Plano de Recursos Hídricos da Bacia Hidrográfica do Rio São Francisco 2016-2025

O diagnóstico do estado atual da qualidade das águas superficiais é efetuado ao nível de 22 unidades espaciais que integram as quatro regiões fisiográficas (Alto, Médio, Submédio e Baixo São Francisco). Foram considerados dados dos anos 2008 a 2014 de 362 estações de monitoramento.
Foram analisados dados agregados, incluindo o índice de qualidade da água (IQA), índice de contaminação por tóxicos e índice do estado trófico.
Bacias do rio Paraopeba, rio das Velhas e rio Verde Grande.
Verifica-se a manutenção de um estado global de qualidade da água insatisfatório, não obstante melhorias recentes no tratamento de esgotos domésticos. Assim, será necessário continuar a investir neste domínio, assim como no controle de diversas outras fontes poluentes. As desconformidades face ao enquadramento vigente são muito frequentes e pronunciadas.

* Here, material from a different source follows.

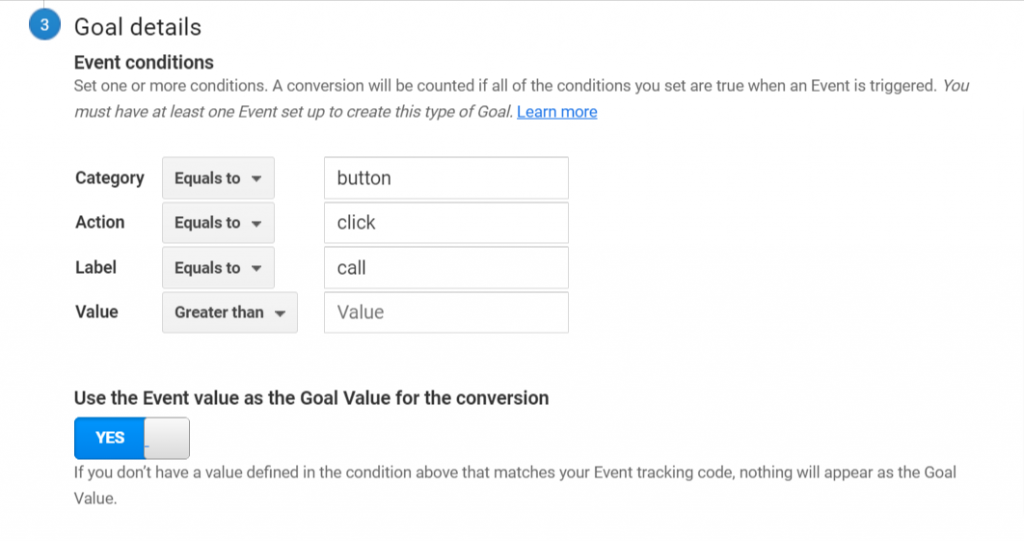
Task: Click the Category field containing 'button'
Action: (446, 178)
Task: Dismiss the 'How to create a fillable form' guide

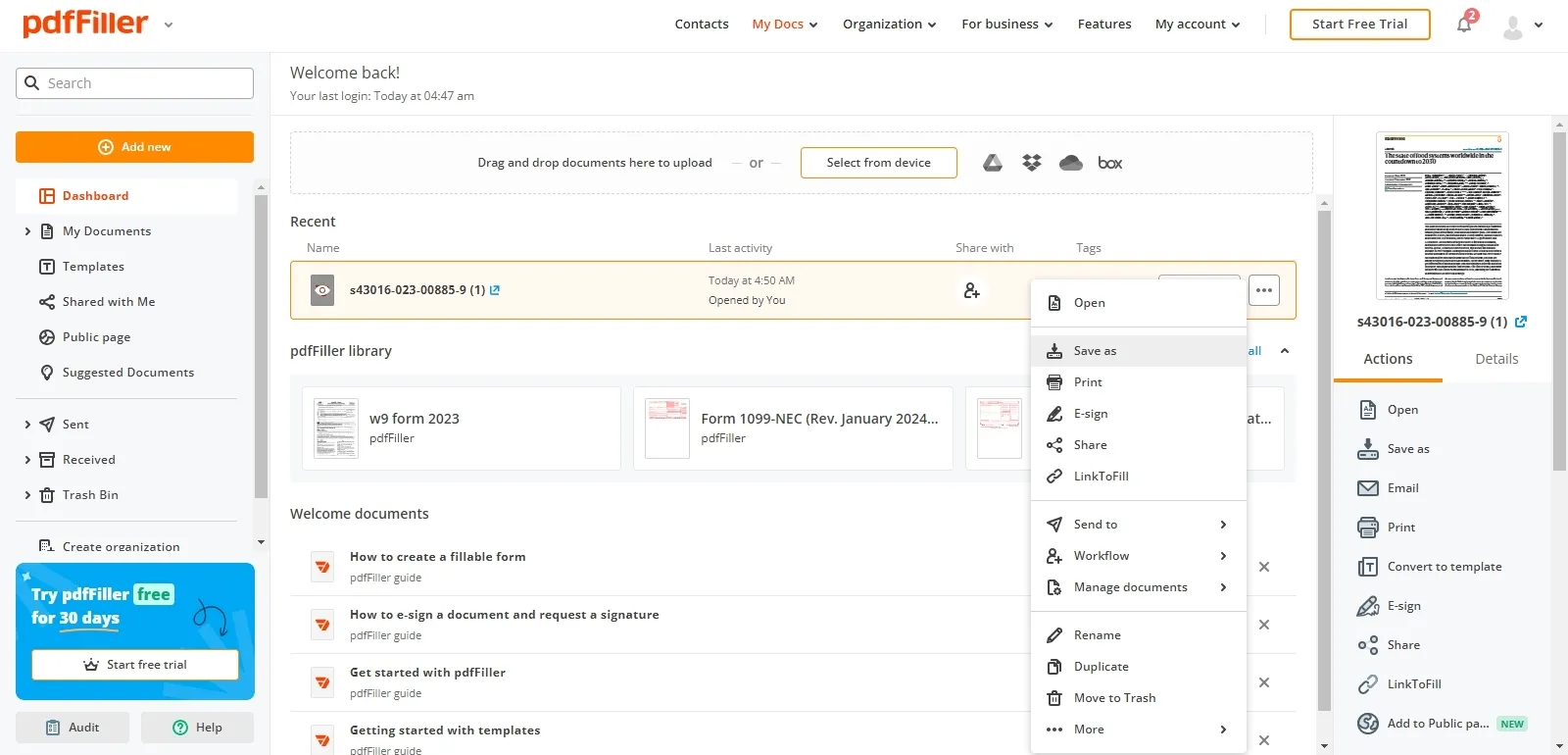Action: [x=1264, y=567]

A eventual consideração de objetivos de enquadramento mais exigentes relativamente ao enquadramento vigente terá que ser bem ponderada e estes só poderão ser alcançados de modo faseado, com avultados investimentos, e no longo prazo.
Rio São Francisco (do reservatório das Três Marias à divisa Minas Gerais – Bahia), bacias dos Pará, Jequitaí e Urucuia.
Verifica-se um estado global de qualidade da água mediano, com tendência de evolução positiva desde 2004, na maior parte dos casos. As desconformidades ocorrentes, apesar de frequentes, podem ser minimizadas num médio prazo com um incremento dos investimentos no tratamento de esgotos domésticos e de outras fontes poluentes.
Rio São Francisco, a montante do reservatório das Três Marias e entre as divisas Minas Gerais/Bahia e Bahia/Alagoas.
O estado de qualidade da água é, no geral, bom, frequentemente com registro de evolução positiva desde 2004. As desconformidades face ao enquadramento vigente são escassas ou inexistentes e, em certos casos, seria razoável a consideração de objetivos de enquadramento mais exigentes.
Baixo São Francisco.
A informação disponível é muito insuficiente, mas há indícios de manutenção ou mesmo, em certos casos, deterioração da qualidade da água desde 2004. A contaminação doméstica continua importante e o enriquecimento orgânico devido a atividades agrícolas e pecuárias pode estar a agravar-se em alguns locais. O risco de salinização por utilização agrícola da água é uma realidade a ter em conta.